▸ **DESCRIPTION OF THE TASK**:
Beginning with the line that contains "Where should I" and ending with the line that contains "At what coordinates should I click to accomplish: Toggle", reproduce the lines of the entries below exactly, omitting pictures.

(Records from a data collection)

== Segment start ==

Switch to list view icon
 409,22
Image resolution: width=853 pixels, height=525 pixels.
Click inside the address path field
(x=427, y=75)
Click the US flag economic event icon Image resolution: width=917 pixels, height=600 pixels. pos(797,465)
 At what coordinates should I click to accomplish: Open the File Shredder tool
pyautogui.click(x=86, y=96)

== Segment end ==
== Segment start ==

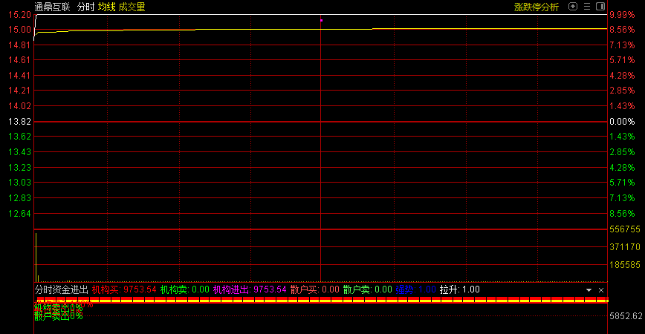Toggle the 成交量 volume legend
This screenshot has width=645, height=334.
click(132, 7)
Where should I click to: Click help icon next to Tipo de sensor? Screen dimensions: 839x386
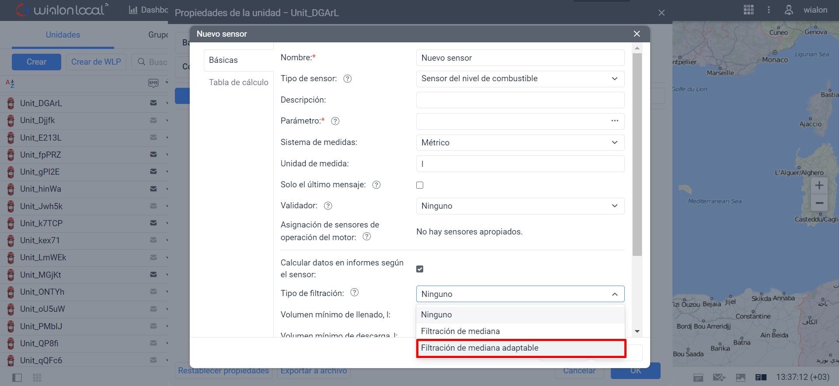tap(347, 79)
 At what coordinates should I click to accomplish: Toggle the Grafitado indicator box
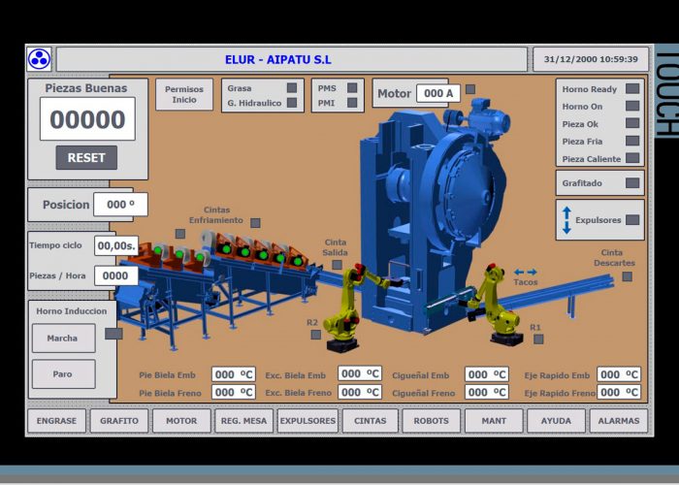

== Segment end ==

▸ **OUTPUT FOR THIS EXERCISE**:
Where should I click to: Click help icon next to Tipo de sensor? Screen dimensions: 839x386
tap(347, 79)
 At what coordinates should I click to accomplish: Toggle the Grafitado indicator box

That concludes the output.